[Saved data entries]
* * * * * * * * *
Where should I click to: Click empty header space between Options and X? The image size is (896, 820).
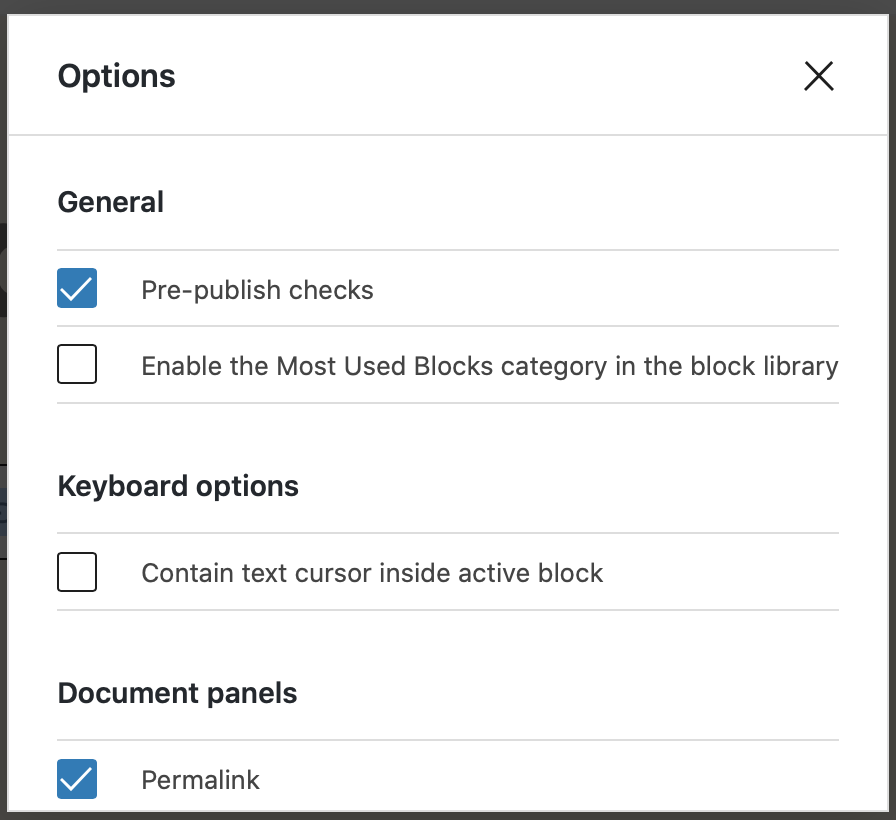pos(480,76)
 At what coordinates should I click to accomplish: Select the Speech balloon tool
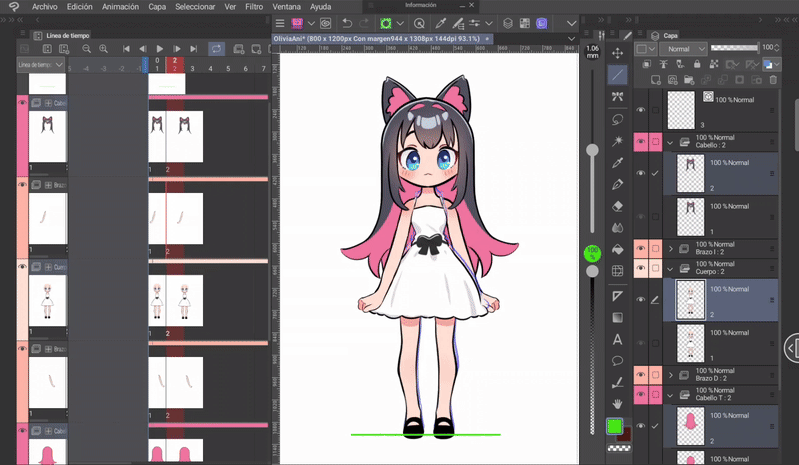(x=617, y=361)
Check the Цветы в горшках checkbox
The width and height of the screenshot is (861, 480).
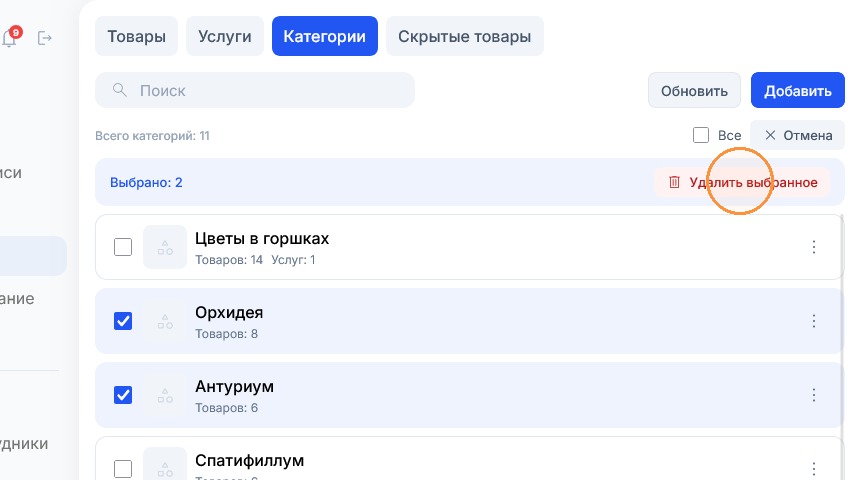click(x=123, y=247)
* * * * * * * * *
◆ TASK PROMPT ◆
Make a word-for-word copy of the entries, without any pictures.

◆ RESPONSE BOX ◆
Where should I click to: Click empty header space between Options and X? The image size is (896, 820).
pos(480,76)
 At what coordinates should I click to accomplish: Select the Speech balloon tool
(x=617, y=361)
Check the Цветы в горшках checkbox
The width and height of the screenshot is (861, 480).
click(x=123, y=247)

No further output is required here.